Premature and critically ill infants also represent a serious challenge in terms of developing gut immunity and preventing systemic inflammation. Preterm or critically ill infants are often placed immediately into sterile incubators, where they remain unexposed to the bacterial populations to which a healthy, term infant would normally be exposed. This may delay or impair the natural colonization process. These infants are also often treated with broad-spectrum antibiotics, which kill commensal bacteria that attempt to colonize the infant's intestinal tract. Additionally, these infants are often nourished by means of an infant formula, rather than mother's milk. Each of these factors may cause the infant's gut microflora to develop improperly, thus causing or precipitating life-threatening systemic inflammation.

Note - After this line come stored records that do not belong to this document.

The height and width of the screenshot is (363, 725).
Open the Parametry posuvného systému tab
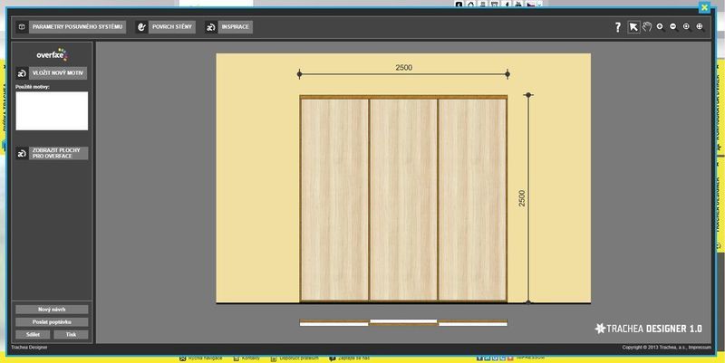[x=70, y=27]
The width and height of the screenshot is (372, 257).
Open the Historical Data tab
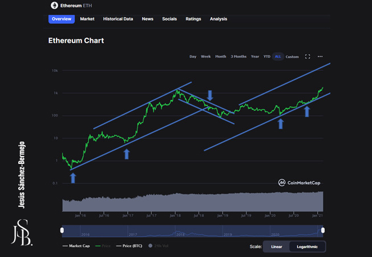118,19
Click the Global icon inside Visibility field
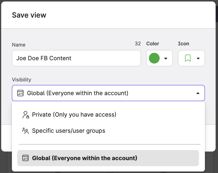This screenshot has height=173, width=218. (x=21, y=93)
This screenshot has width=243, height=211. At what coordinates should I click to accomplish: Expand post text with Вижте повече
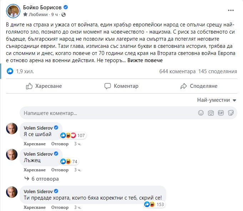(x=152, y=61)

In recent years, the supplementation of probiotic bacteria into the diet of formula-fed infants has been suggested in order to encourage gut colonization with beneficial microorganisms. Probiotic bacteria are living microorganisms that exert beneficial effects on the health of the host. Fuller, R. Probiotics in Man and Animals, J. Appl. Bacteriol. 66: 365-78 (1989).

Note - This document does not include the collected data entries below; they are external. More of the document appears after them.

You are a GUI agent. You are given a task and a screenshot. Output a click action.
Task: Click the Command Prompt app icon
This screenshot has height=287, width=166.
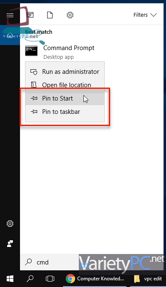(31, 51)
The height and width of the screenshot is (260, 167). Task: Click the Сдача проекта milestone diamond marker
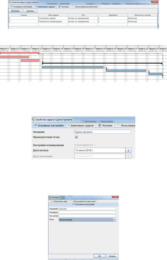click(163, 77)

While viable probiotic bacteria may be effective in normalizing the gut microflora, there have been very few published studies assessing their safety in premature and immunosuppressed infants. These special populations have an immature gut defense barrier that increases the risk for translocation of luminal bacteria, causing a potentially heightened risk for infections. In many cases, viable probiotics are not recommended for immunosuppressed patients, post cardiac surgery patients, patients with pancreatic dysfunction, or patients with blood in the stool. At least one death has been reported due to probiotic supplementation in an immunosuppressed individual. MacGregor G., et al. Yoghurt biotherapy: contraindicated in immunosuppressed patients? Postgrad Med J. 78: 366-367 (2002).

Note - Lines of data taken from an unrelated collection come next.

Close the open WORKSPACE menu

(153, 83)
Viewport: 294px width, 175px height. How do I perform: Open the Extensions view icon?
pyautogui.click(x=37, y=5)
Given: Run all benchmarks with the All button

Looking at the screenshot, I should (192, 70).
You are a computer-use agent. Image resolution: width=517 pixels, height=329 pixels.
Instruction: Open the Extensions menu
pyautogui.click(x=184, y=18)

Thus, for immunosuppressed patients or premature infants, it would be useful to provide a non-viable supplement that may treat or prevent systemic inflammation. A non-viable alternative to live probiotics may have additional benefits such as a longer shelf-life. Live probiotics are sensitive to heat, moisture, and light, and ideally should be refrigerated to maintain viability. Even with these precautions, the shelf-life of a typical probiotic is relatively short. A non-viable alternative to live probiotics would circumvent the necessity of refrigeration and would provide a product having a longer shelf-life. The product could then be distributed to regions of the world without readily available refrigeration. A non-viable alternative to probiotics would additionally provide less risk of interaction with other food components, such as fermentation and changes in the taste, texture, and freshness of the product. Accordingly, it would be beneficial to provide a method for reducing or preventing systemic inflammation in formula-fed infants comprising the administration of inactivated probiotics.